While the patties cook, lightly toast the cut sides of 4 brioche or potato buns in butter on the same griddle — the toasting prevents the bread from going soggy when topped with juicy meat and condiments. Spread mayonnaise on the bottom bun, layer with lettuce and a slice of tomato, top with the cheese-covered patty, add 3 dill pickle slices and 2 raw red onion rings, drizzle with ketchup and mustard, and crown with the top bun. Press gently to settle and serve immediately with crispy french fries and a cold beverage.
Tips and Common Mistakes
Overworking the ground beef into compact, dense patties produces tough, hockey-puck-like burgers. Handle the meat as gently as possible — form the patties with light pressure just enough to hold together, and never knead, mix, or squeeze the meat. The classic restaurant test: a properly formed patty should fall apart slightly when picked up by one edge, indicating sufficient looseness. Compressed patties grill to dense, dry results regardless of fat content or cooking time.
Pressing patties with a spatula during cooking expels juices into the pan and produces dry burgers. Resist the urge to press — the patty cooks correctly when left alone, and pressing only creates dramatic flames and steam without speeding cooking. The flames look impressive but represent precious juice being lost. The single flip rule: place the patty, cook one side fully, flip once, cook the second side, remove. Multiple flips and pressing both produce inferior results.
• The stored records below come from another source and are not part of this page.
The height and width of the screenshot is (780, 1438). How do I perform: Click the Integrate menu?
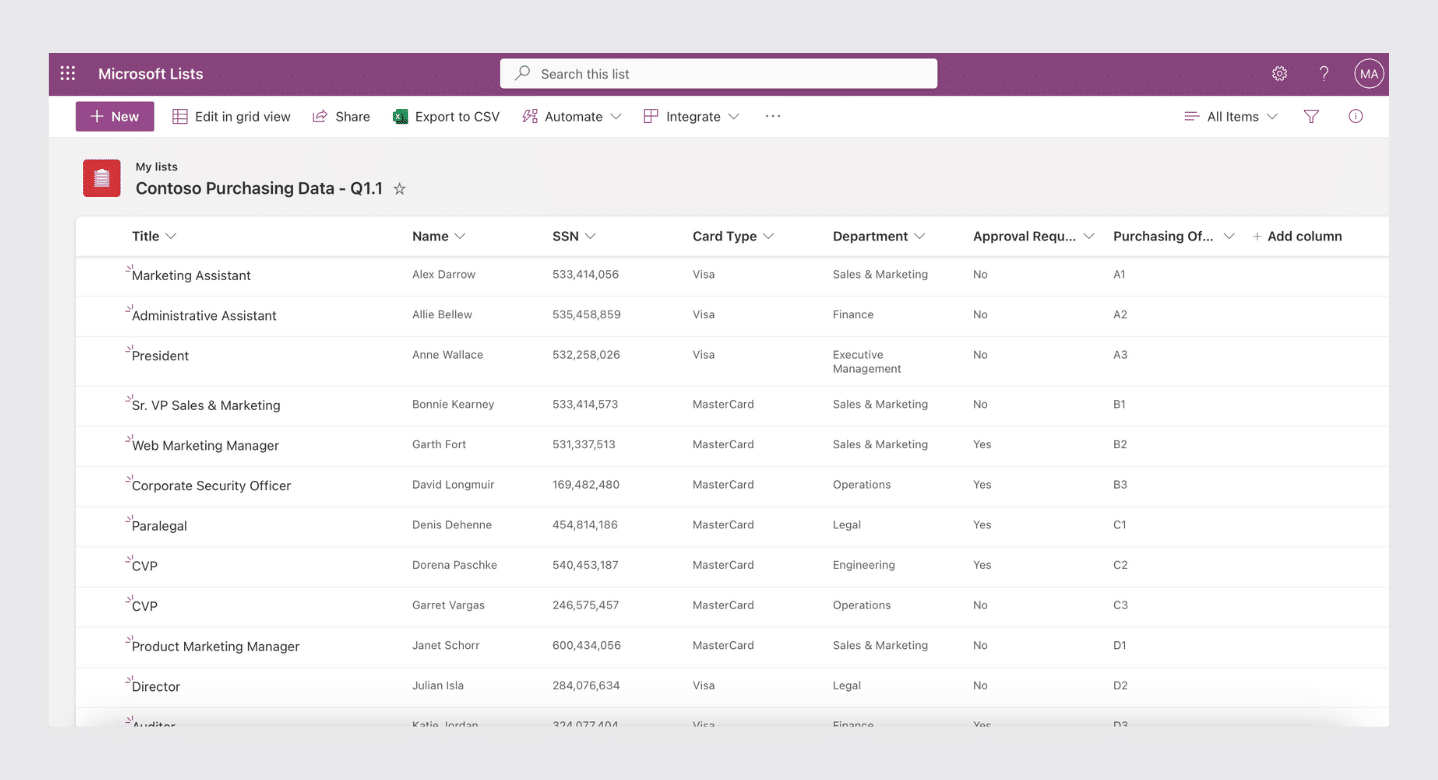click(690, 116)
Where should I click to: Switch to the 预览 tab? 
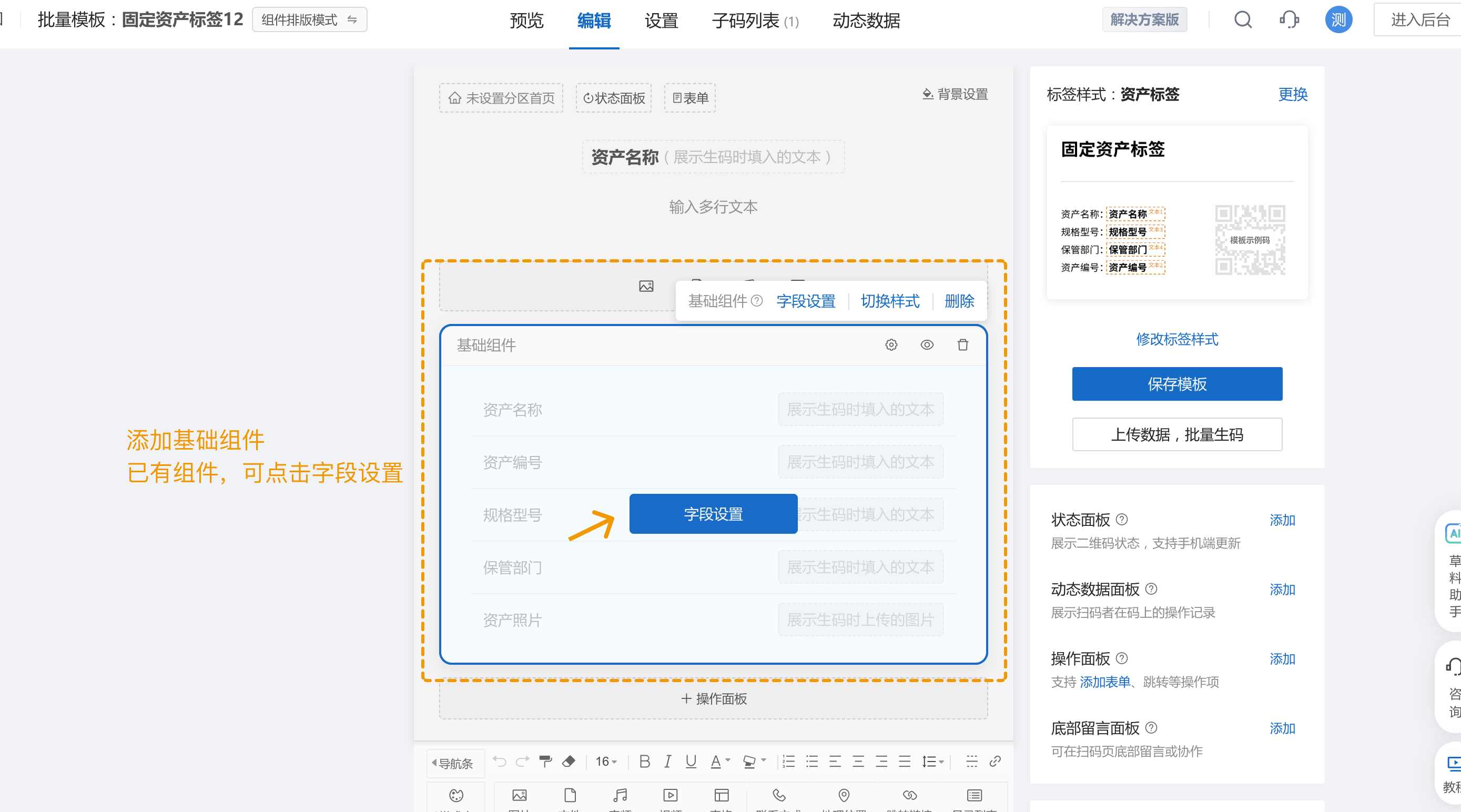click(x=526, y=21)
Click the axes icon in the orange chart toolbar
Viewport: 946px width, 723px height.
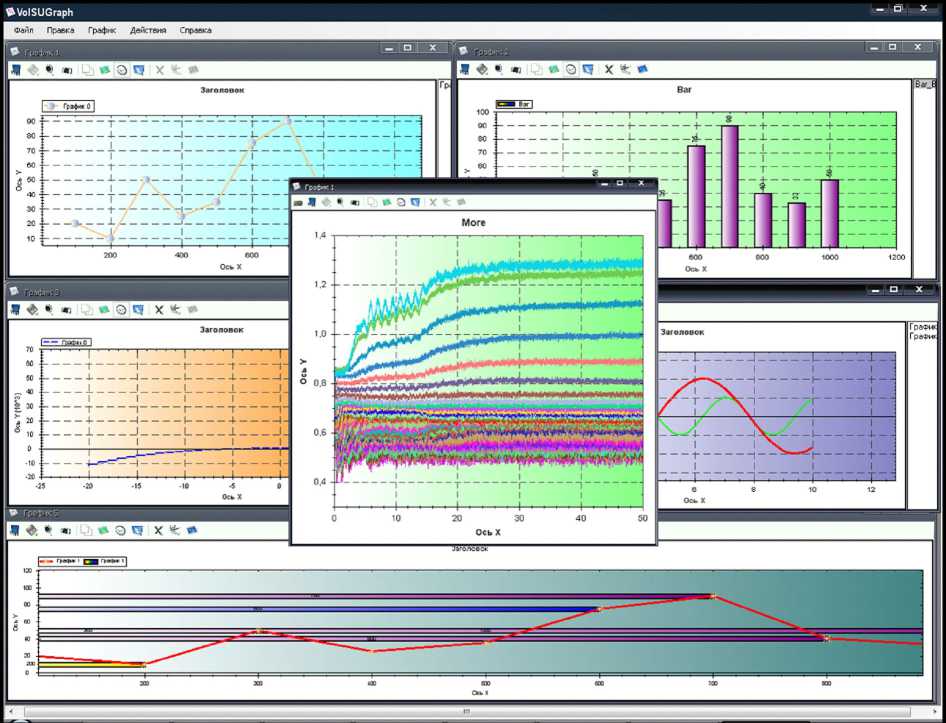point(175,310)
Skipping the bun toasting step produces soggy bottom buns that fall apart before the burger is finished. The 30-second butter toast on the cut sides creates a moisture barrier that holds up against juicy meat, condiments, and tomato. Restaurant-quality burgers always feature properly toasted buns; home burgers often skip this step and suffer for it. The toasting also adds buttery flavor that integrates with the rest of the burger experience.
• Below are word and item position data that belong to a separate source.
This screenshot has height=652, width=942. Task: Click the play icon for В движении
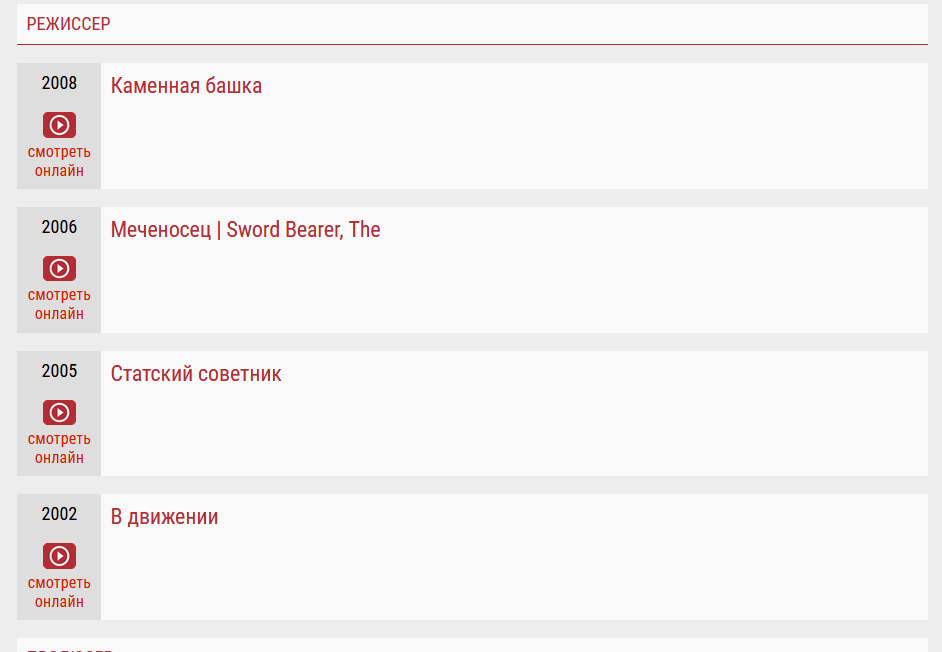pyautogui.click(x=59, y=556)
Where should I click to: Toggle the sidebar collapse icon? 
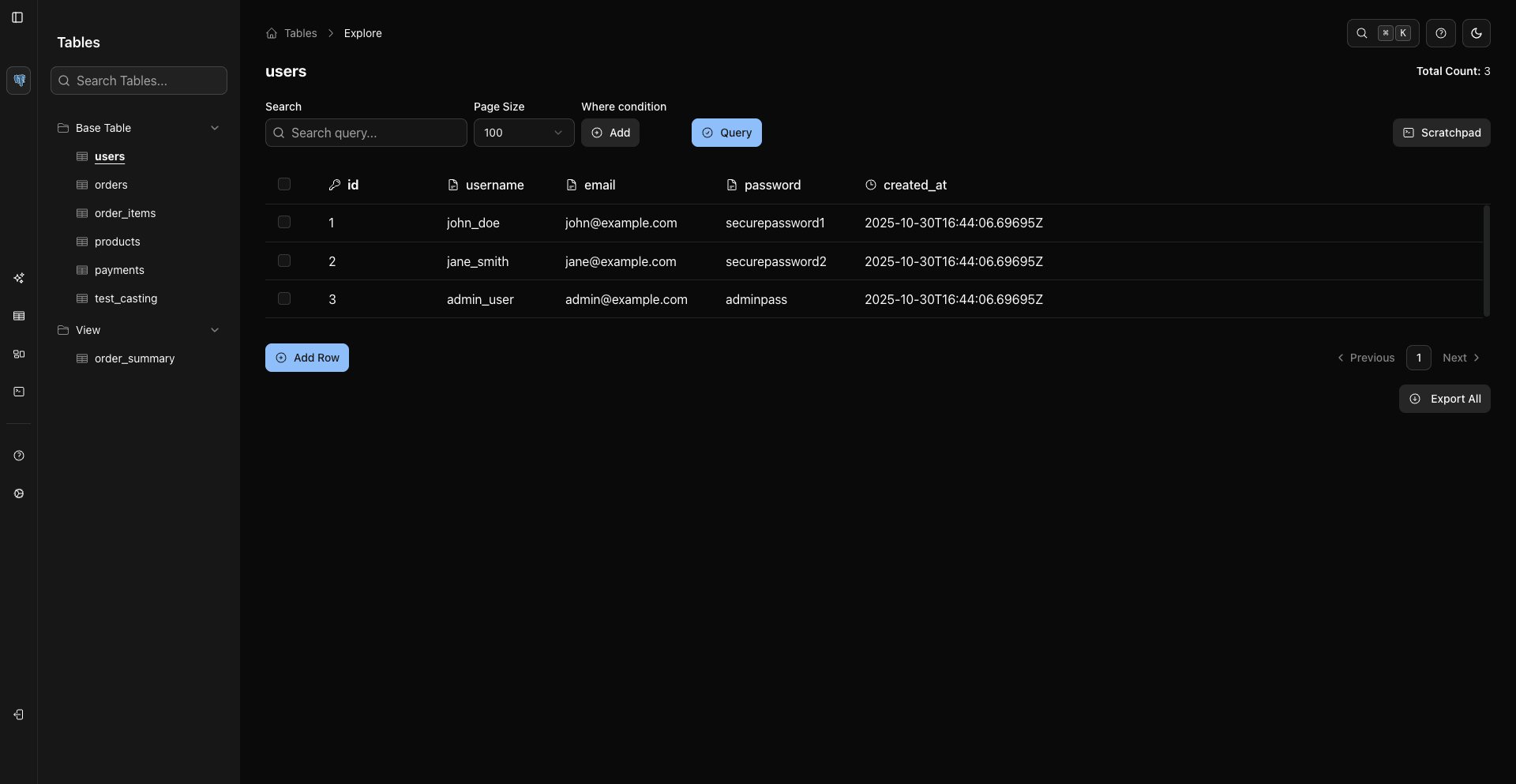coord(17,17)
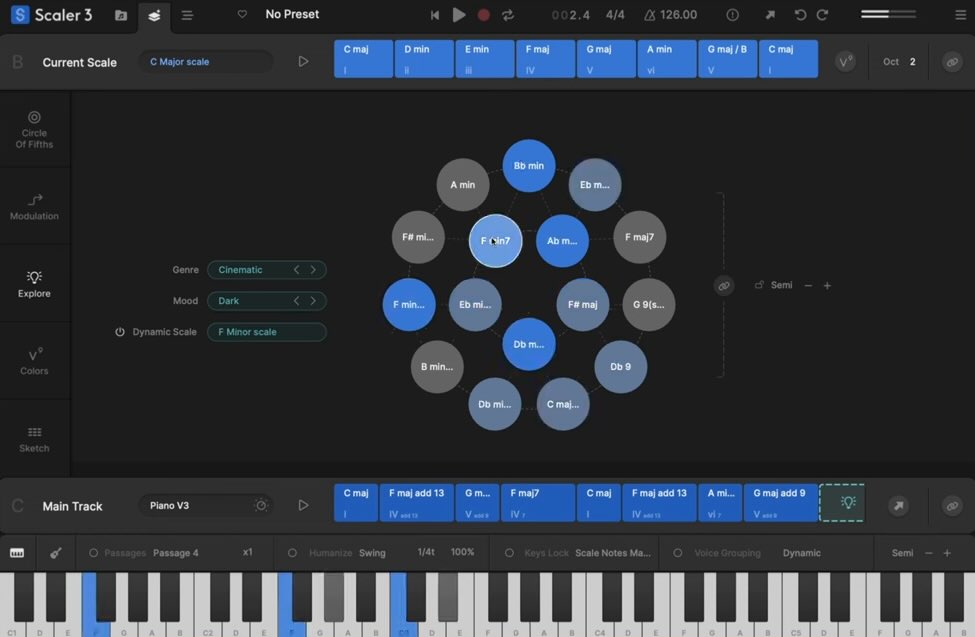Click the guitar view icon
The height and width of the screenshot is (637, 975).
click(56, 553)
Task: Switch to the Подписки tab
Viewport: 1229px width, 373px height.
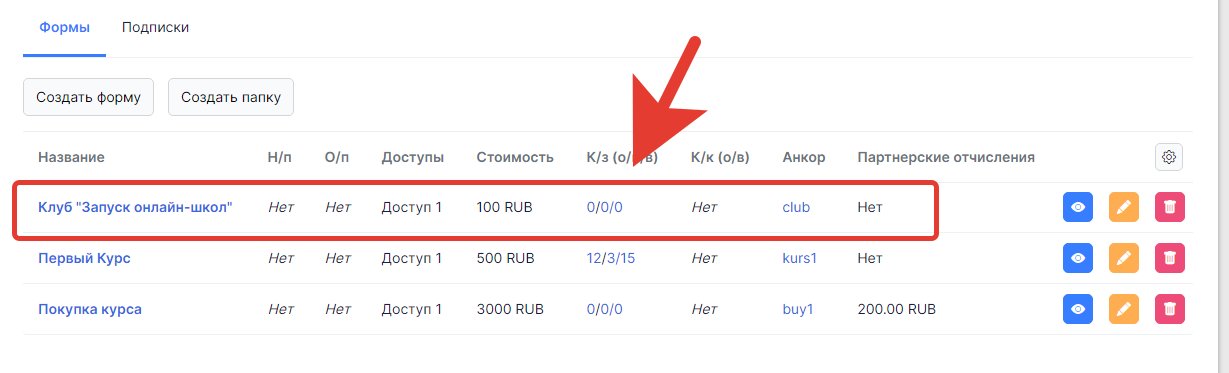Action: [x=155, y=27]
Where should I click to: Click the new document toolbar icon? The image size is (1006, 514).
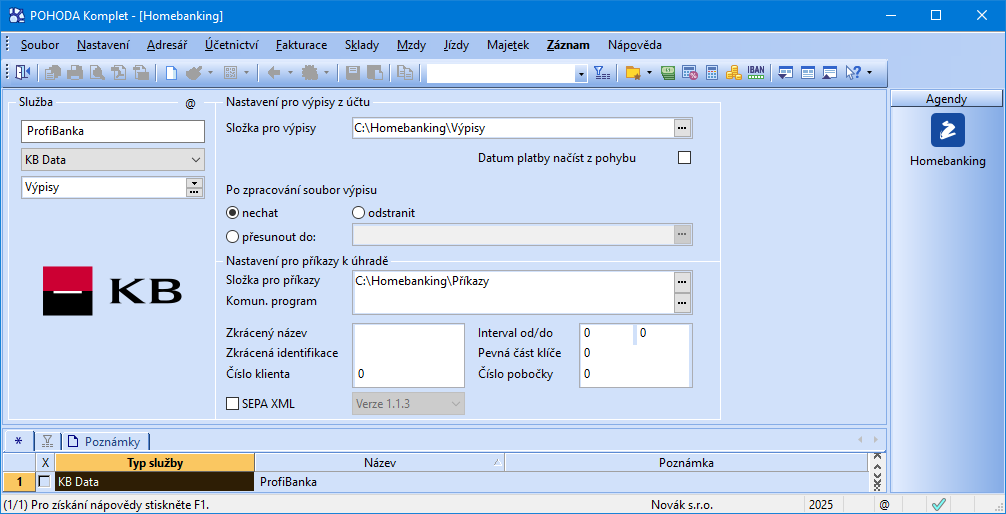[171, 73]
History and Cultural Significance
The hamburger traces its origins to the German “Hamburg steak” of the 18th and 19th centuries, a chopped or minced beef preparation popular in Hamburg, Germany. According to Wikipedia’s account of the hamburger, German immigrants brought the dish to the United States during the 19th century, where it evolved through countless American adaptations into the bun-enclosed sandwich form we recognize today. Multiple American towns claim to have invented the modern hamburger between 1885 and 1904, with strong claims from Charlie Nagreen of Seymour, Wisconsin, the Menches Brothers of Hamburg, New York, and Louis Lassen of New Haven, Connecticut.
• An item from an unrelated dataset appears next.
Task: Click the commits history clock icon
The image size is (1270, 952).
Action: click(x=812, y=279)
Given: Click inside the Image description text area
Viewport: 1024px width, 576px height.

The burger achieved mainstream American status during the early 20th century through the rise of fast-food chains. White Castle opened in 1921 as the first hamburger chain, popularizing the format nationwide. McDonald’s, founded in 1940 and franchised by Ray Kroc beginning in 1955, transformed the burger into a global symbol of American culture and standardized fast-food production. Subsequent chains including Burger King, Wendy’s, Carl’s Jr., In-N-Out, and Five Guys built additional empires on burger variations.
Today the burger is one of the most universally consumed foods on earth, with Americans alone eating an estimated 50 billion burgers annually. The 21st century has seen dramatic premiumization of the burger category, with chef-driven gastropubs serving $20+ artisan burgers and fine-dining establishments offering wagyu, foie gras, and truffle versions for $50–100+. Plant-based alternatives from Beyond Meat (founded 2009) and Impossible Foods (founded 2011) have expanded the burger category to include sophisticated meat substitutes that even committed meat-eaters increasingly accept. The dish remains a defining cultural ambassador of American cuisine worldwide.